Monday, 15 August 2011

Kematian itu....


Kalau dulu kayaknya yang lagi nge trend itu galau ya. Tapi sekarang sudah ada kemajuan. MATI. Aduh kenapa ya remaja-remaja sekarang pada kayak gini. Apa remaja dulu juga pada kayak gini ya? Tapi rasanya kalau diamati, masa remaja anak zaman sekarang kok kayak yang parah ya? Apa m mungkin aku saja yang baru masuk ke dunia remaja, makannya aku bisa berkata dan berkomen mengenai kehidupan remaja.
Disini, saya pengen motivasi kalian. Jujur aja ya, saya lebih seneng mendengar kata galau dari pada mati. Mungkin galau lebih terhormat dibandingkan kematian. Perbedaan galau dengan kematian itu, mungkin kalau galau tidak menyelesaikan masalah sedangkan kematian dapat menyelesaikan masalah menurut pandangan anda. Galau itu emang buat bosen, jenuh, kesel, sakit lain dengan kematian, anda tidak dapat merasakan lagi apa yang namanya tersakiti. Semua masalah dapat selesai. Tapi cobalah anda berpikir jauh. Kematian bukanlah segalanya. Kita mati juga butuh proses, dan itu juga sakit. Bagaimana saat kita dicabut nyawanya. Dan itu sangat sakit. Lalu setelah proses itu selesai, jangan harap semua dapat tenang. Kita akan mengalami kehidupan alam kubur dan kehidupan akhirat dimana kita akan mempertanggung jawabkan semua kelakuan kita berada di dunia. Jadi, menurut saya sih bodoh aja ya orang yang pengen mati sekarang. Apakah anda puas dengan amalan yang anda perbuat selama di dunia? Sudah yakinkah anda masuk surga dan dapat menjalani kehidupan yang indah?
Saya bisa berbicara seperti ini karena saya pernah mengalami keinginan untuk mati dan mengakhiri semua hidup. Waktu itu kelas 11, dimana saya pusing dan tidak betah dengan keadaan sekitar saya. Semua sama saja, tidak ada yang peduli dengan saya. Saya sakit pun, apa mereka tahu saya mengerjakan tugas kelompok dengan susah payah? Tidak, mereka tidak tahu itu. Saat itu saya tidak bisa bangun, sampai bawa bantal ke meja computer untuk mengganjal bagian pinggang saya. Napas pun sepertinya tersenggal-senggal, sesak banget. Pokoknya menderita deh jadi saya waktu itu. Waktu itu saya berharap, mending saya dikasih penyakit parah aja sama Allah biar orang-orang pada tahu, kalau aku tuh manusia yang punya batas kemampuan dan bukan robot yang bisa full bekerja. Saya ini manusia, saya punya yang bisa sakit, punya rasa capek. Waktu itu saya ngerasain dan punya pikiran, saya ini ada, saya kerja keras Cuma buat sebuah nilai, dan nilai itu pun nantinya harus dibagi dengan kalian yang nggak peduli sama saya. Tapi, sedikitpun kalian ga ada simpati atau berterima kasih kek sama saya udah dikerjain tugasnya. Ya, bayangin aja, capek tau aku tuh. Bilang makasih aja nggak, apalagi peduli.

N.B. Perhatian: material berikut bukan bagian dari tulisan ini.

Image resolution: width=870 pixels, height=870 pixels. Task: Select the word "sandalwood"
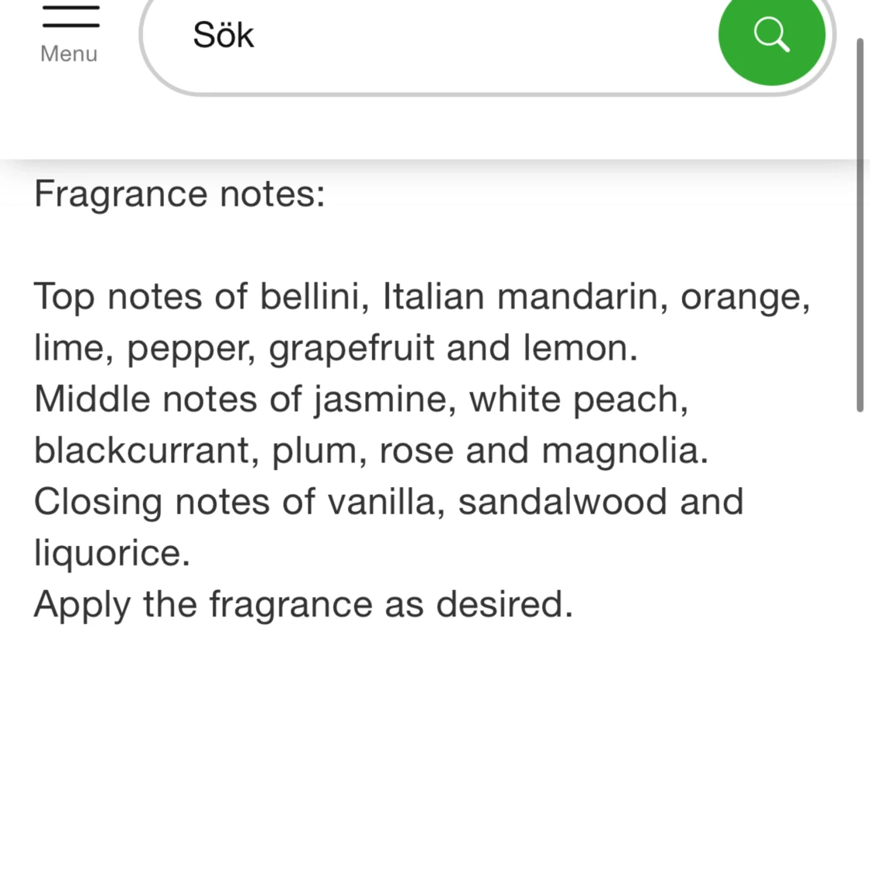[x=562, y=501]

Dulu aku ngerasa aku menderita banget. Aku mikir, aku ga kuat kaya gini terus, mending mati aja. Tapi disini, saya menjadi orang yang beruntung sedunia, Karena ada orang yang menyemangati saya. Dia memang tidak melarang atau berkomen, “Jangan mati” tapi dia menyadarkan saya bagaimana kehidupan ini, dia mengajarkan saya  untuk bertahan, dan dia hanya melarag saya agar saya tidak mempunyai pikiran jangan sakit, karena sakit itu tidak enak.

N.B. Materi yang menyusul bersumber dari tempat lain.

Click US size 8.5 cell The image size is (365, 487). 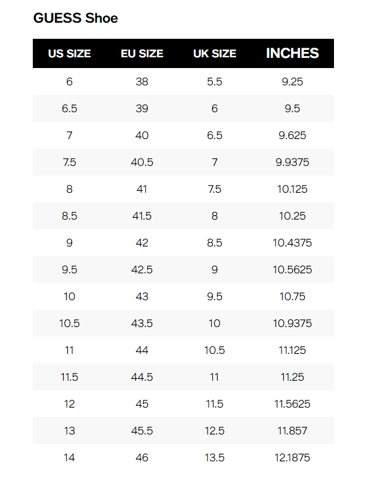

Lama ku kenal dirinya, aku baru tahu, bahwa dia menderita penyakit yang menurutku tak wajar untuk di idap oleh anak semuran dengannya, denganku. Disana aku mulai menelusuri penyakitnya. Dia… dia lebih menderita dibandingkan ku. Tapi sedikit pun dia tidak pernah mengeluh dengan sahabat hidupnya. Bahkan dia tidak ingin diketahui oleh orang lain dia memiliki sahabat hidup. Aku merasa malu dengan diriku. Dia saja yang butuh perhatian lebih, dia tidak berharap begitu. Sedangkan aku, yang cukup wajar, aku ingin mendapatkan sesuatu yang lebih. Seharusnya aku bisa mensyukuri hidupku, karena ternyata masih banyak orang yang lebih menderita dibandingkanku tapi dia biasa saja. Dan dia mengajarkan kemandirian. Gimana rasanya ga enaknya dikasihani sama orang lain, mendapat perhatian yang lebih. Hh, mending yang wajar-wajar aja. Dan yang terpenting nikmatin hidup selama kita masih hidup.

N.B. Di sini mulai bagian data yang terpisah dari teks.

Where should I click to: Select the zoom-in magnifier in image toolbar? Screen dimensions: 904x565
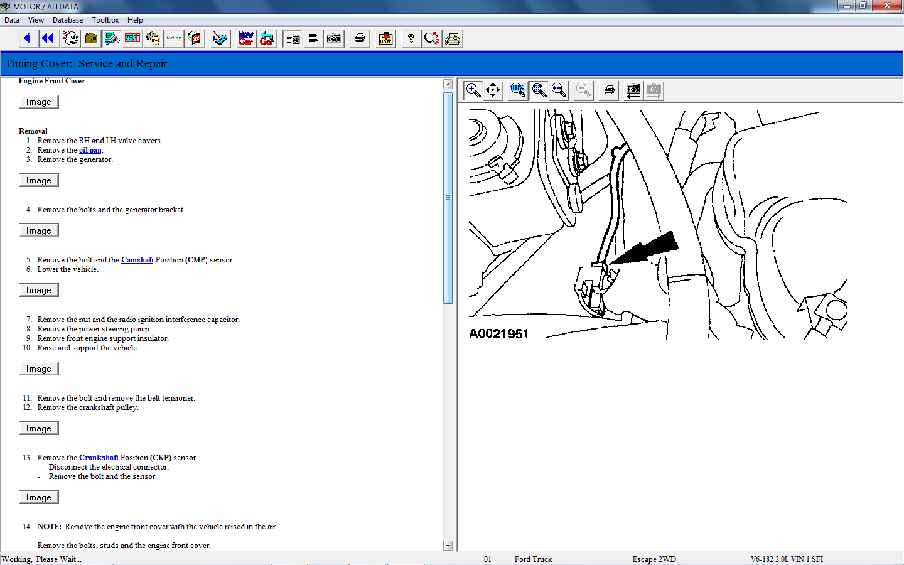473,90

Jujur, selama itu aku ingin menggantikan posisi dia, biarlah aku yang memliki sahabat hidup, jangan dia. Dia lebih dianggap oleh teman-temannya, masih banyak yang peduli, sedangkan aku? Tapi dia selalu melarangku, dan suatu saat dia pernah bertanya, apakah aku sudah siap hidup dengan sahabat hidupnya? Aku hanya terdiam.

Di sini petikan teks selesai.